PROBLEM REQUIREMENTS >>
All of the entries should be written out again exactly.

DATASET EXTRACT >>
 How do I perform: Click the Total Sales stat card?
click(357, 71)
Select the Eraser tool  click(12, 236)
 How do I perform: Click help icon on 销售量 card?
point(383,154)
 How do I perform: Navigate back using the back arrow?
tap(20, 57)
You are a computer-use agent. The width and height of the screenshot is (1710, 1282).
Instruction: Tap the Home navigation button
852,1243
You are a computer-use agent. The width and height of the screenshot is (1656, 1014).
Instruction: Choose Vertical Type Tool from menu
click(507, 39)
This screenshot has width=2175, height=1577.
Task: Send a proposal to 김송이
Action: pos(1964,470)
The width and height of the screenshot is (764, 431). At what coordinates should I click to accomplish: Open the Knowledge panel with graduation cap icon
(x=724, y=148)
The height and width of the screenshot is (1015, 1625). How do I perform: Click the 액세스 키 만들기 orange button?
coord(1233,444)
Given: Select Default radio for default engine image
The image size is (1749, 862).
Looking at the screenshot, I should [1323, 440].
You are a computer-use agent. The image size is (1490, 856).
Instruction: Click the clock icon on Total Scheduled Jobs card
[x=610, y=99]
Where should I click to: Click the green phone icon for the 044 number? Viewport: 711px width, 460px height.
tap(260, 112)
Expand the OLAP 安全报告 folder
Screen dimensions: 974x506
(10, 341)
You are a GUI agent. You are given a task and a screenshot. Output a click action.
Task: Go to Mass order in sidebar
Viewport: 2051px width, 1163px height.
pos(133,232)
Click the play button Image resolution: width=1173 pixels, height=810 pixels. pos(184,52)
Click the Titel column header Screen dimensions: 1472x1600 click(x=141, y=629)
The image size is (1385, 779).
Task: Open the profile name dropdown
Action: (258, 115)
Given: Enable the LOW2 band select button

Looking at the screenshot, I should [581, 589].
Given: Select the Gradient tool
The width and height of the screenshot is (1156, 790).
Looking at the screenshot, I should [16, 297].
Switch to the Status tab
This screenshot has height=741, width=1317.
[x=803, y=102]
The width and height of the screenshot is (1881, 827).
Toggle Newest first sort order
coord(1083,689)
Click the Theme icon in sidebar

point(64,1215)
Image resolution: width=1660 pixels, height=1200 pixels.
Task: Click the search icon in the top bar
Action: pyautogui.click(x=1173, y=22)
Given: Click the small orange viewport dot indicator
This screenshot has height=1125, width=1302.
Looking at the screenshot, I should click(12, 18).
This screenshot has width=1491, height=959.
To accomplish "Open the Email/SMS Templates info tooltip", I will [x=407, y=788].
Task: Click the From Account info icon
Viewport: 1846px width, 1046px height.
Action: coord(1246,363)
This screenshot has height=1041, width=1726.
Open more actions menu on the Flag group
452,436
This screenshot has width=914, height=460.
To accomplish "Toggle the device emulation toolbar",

EXERCISE SOLUTION >>
 How do I perform: Click the Total Sales stat card?
click(357, 71)
Select the Eraser tool  click(12, 236)
 How do I perform: Click help icon on 销售量 card?
point(383,154)
 How do I perform: Navigate back using the back arrow?
tap(20, 57)
You are a computer-use agent. The width and height of the screenshot is (1710, 1282).
Instruction: Tap the Home navigation button
852,1243
You are a computer-use agent. The width and height of the screenshot is (1656, 1014).
Instruction: Choose Vertical Type Tool from menu
click(507, 39)
This screenshot has width=2175, height=1577.
Task: Send a proposal to 김송이
Action: pos(1964,470)
The width and height of the screenshot is (764, 431). At what coordinates should I click to accomplish: Open the Knowledge panel with graduation cap icon
(x=724, y=148)
The height and width of the screenshot is (1015, 1625). How do I perform: Click the 액세스 키 만들기 orange button?
coord(1233,444)
Given: Select Default radio for default engine image
The image size is (1749, 862).
Looking at the screenshot, I should [1323, 440].
You are a computer-use agent. The image size is (1490, 856).
Instruction: Click the clock icon on Total Scheduled Jobs card
[x=610, y=99]
Where should I click to: Click the green phone icon for the 044 number? Viewport: 711px width, 460px height.
tap(260, 112)
Expand the OLAP 安全报告 folder
Screen dimensions: 974x506
(10, 341)
You are a GUI agent. You are given a task and a screenshot. Output a click action.
Task: Go to Mass order in sidebar
Viewport: 2051px width, 1163px height.
pos(133,232)
Click the play button Image resolution: width=1173 pixels, height=810 pixels. pos(184,52)
Click the Titel column header Screen dimensions: 1472x1600 click(x=141, y=629)
The image size is (1385, 779).
Task: Open the profile name dropdown
Action: (258, 115)
Given: Enable the LOW2 band select button

Looking at the screenshot, I should [581, 589].
Given: Select the Gradient tool
The width and height of the screenshot is (1156, 790).
Looking at the screenshot, I should [16, 297].
Switch to the Status tab
This screenshot has height=741, width=1317.
[x=803, y=102]
The width and height of the screenshot is (1881, 827).
Toggle Newest first sort order
coord(1083,689)
Click the Theme icon in sidebar

point(64,1215)
Image resolution: width=1660 pixels, height=1200 pixels.
Task: Click the search icon in the top bar
Action: pyautogui.click(x=1173, y=22)
Given: Click the small orange viewport dot indicator
This screenshot has height=1125, width=1302.
Looking at the screenshot, I should click(12, 18).
This screenshot has width=1491, height=959.
To accomplish "Open the Email/SMS Templates info tooltip", I will [x=407, y=788].
Task: Click the From Account info icon
Viewport: 1846px width, 1046px height.
Action: coord(1246,363)
This screenshot has height=1041, width=1726.
Open more actions menu on the Flag group
452,436
This screenshot has width=914, height=460.
To accomplish "Toggle the device emulation toolbar",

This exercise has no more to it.